# KDE 4 und Menüeinträge zusammenführen

## LinuxTom

Hallo Allerseits,

nach nunmehr 4 Jahren habe sich die Menüeinträge immer mal wieder geändert. Es sind neue hinzugekommen und andere gibt es nicht mehr. Bei KDE3 gab es einen Menüpunkt, dass man entsprechend nicht eingetragene Programme hinzufügen kann. Wo finde ich so etwas unter KDE4?

Schon mal vielen Dank im Vorraus

----------

## toralf

kde-base/kmenuedit ?

Würde ich aber nicht empfehlen, ist buggy hoch zehn. Außerdem werden anschließend neu hinzukommende Menüeinträge nicht mehr alphabetisch einsortiert.

besser ist es, selbst in ./local/share die *.desktop Dateien (und zugehörige Directory-Dateien) aufzuräumen.

----------

## LinuxTom

Was ich bisher gemacht habe.

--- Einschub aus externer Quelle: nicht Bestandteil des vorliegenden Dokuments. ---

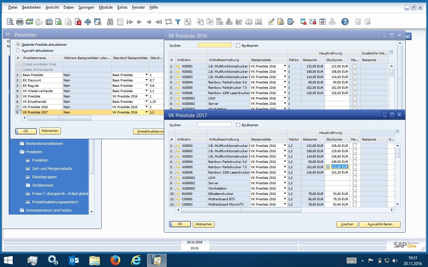Click the Löschen button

Nun habe ich das Systemzurücksetzten von kmenuedit verwendet und nun kann ich unter diesem User nicht mehr im Verlassen-Menü den Rechner runter fahren, neu starten oder gar sich abmelden!   :Evil or Very Mad: 

Weiß jemand wie ich das korrigieren kann, ohne ganz .kde4 zu löschen?

----------